Dataset entries
= Beginning of Section =

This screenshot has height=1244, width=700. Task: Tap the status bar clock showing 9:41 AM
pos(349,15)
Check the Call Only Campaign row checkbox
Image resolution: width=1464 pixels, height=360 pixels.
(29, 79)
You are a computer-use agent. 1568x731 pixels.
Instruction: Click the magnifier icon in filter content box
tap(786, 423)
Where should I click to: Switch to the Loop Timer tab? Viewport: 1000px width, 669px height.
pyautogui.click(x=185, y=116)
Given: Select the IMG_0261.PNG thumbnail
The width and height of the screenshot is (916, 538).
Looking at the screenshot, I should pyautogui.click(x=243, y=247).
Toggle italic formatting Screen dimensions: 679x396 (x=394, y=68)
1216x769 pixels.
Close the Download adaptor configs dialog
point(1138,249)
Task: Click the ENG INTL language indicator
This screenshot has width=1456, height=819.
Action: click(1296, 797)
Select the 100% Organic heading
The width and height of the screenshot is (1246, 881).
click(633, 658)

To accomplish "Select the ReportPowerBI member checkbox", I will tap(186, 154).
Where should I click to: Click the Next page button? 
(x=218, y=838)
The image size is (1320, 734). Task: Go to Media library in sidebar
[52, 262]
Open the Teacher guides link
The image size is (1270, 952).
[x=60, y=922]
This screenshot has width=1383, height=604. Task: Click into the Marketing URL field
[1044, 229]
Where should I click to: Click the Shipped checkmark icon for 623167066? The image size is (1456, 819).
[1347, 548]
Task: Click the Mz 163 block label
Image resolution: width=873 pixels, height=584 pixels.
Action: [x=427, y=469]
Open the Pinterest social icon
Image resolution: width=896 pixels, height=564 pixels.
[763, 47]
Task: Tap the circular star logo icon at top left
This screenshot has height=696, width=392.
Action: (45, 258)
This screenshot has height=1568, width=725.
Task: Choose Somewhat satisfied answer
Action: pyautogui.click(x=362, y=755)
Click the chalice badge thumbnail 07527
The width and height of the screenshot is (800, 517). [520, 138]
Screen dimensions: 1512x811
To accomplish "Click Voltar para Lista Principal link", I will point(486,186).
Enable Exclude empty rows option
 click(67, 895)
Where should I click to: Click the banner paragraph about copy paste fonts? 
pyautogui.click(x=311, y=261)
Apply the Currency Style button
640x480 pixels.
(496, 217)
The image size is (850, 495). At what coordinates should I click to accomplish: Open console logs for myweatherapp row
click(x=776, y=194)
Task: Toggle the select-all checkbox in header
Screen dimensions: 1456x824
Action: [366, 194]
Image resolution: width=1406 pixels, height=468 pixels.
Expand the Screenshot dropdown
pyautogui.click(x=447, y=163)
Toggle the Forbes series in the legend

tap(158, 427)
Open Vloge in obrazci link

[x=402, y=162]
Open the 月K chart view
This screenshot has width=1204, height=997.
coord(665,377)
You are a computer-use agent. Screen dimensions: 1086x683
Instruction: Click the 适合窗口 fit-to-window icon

= End of Section =

Each record is to be transcribed exactly and in full.

→ **Completed exercise**
This screenshot has height=1244, width=700. Task: Tap the status bar clock showing 9:41 AM
pos(349,15)
Check the Call Only Campaign row checkbox
Image resolution: width=1464 pixels, height=360 pixels.
(29, 79)
You are a computer-use agent. 1568x731 pixels.
Instruction: Click the magnifier icon in filter content box
tap(786, 423)
Where should I click to: Switch to the Loop Timer tab? Viewport: 1000px width, 669px height.
pyautogui.click(x=185, y=116)
Given: Select the IMG_0261.PNG thumbnail
The width and height of the screenshot is (916, 538).
Looking at the screenshot, I should pyautogui.click(x=243, y=247).
Toggle italic formatting Screen dimensions: 679x396 (x=394, y=68)
1216x769 pixels.
Close the Download adaptor configs dialog
point(1138,249)
Task: Click the ENG INTL language indicator
This screenshot has width=1456, height=819.
Action: click(1296, 797)
Select the 100% Organic heading
The width and height of the screenshot is (1246, 881).
click(633, 658)

To accomplish "Select the ReportPowerBI member checkbox", I will tap(186, 154).
Where should I click to: Click the Next page button? 
(x=218, y=838)
The image size is (1320, 734). Task: Go to Media library in sidebar
[52, 262]
Open the Teacher guides link
The image size is (1270, 952).
[x=60, y=922]
This screenshot has width=1383, height=604. Task: Click into the Marketing URL field
[1044, 229]
Where should I click to: Click the Shipped checkmark icon for 623167066? The image size is (1456, 819).
[1347, 548]
Task: Click the Mz 163 block label
Image resolution: width=873 pixels, height=584 pixels.
Action: [x=427, y=469]
Open the Pinterest social icon
Image resolution: width=896 pixels, height=564 pixels.
[763, 47]
Task: Tap the circular star logo icon at top left
This screenshot has height=696, width=392.
Action: (45, 258)
This screenshot has height=1568, width=725.
Task: Choose Somewhat satisfied answer
Action: pyautogui.click(x=362, y=755)
Click the chalice badge thumbnail 07527
The width and height of the screenshot is (800, 517). [520, 138]
Screen dimensions: 1512x811
To accomplish "Click Voltar para Lista Principal link", I will point(486,186).
Enable Exclude empty rows option
 click(67, 895)
Where should I click to: Click the banner paragraph about copy paste fonts? 
pyautogui.click(x=311, y=261)
Apply the Currency Style button
640x480 pixels.
(496, 217)
The image size is (850, 495). At what coordinates should I click to accomplish: Open console logs for myweatherapp row
click(x=776, y=194)
Task: Toggle the select-all checkbox in header
Screen dimensions: 1456x824
Action: [366, 194]
Image resolution: width=1406 pixels, height=468 pixels.
Expand the Screenshot dropdown
pyautogui.click(x=447, y=163)
Toggle the Forbes series in the legend

tap(158, 427)
Open Vloge in obrazci link

[x=402, y=162]
Open the 月K chart view
This screenshot has width=1204, height=997.
coord(665,377)
You are a computer-use agent. Screen dimensions: 1086x683
Instruction: Click the 适合窗口 fit-to-window icon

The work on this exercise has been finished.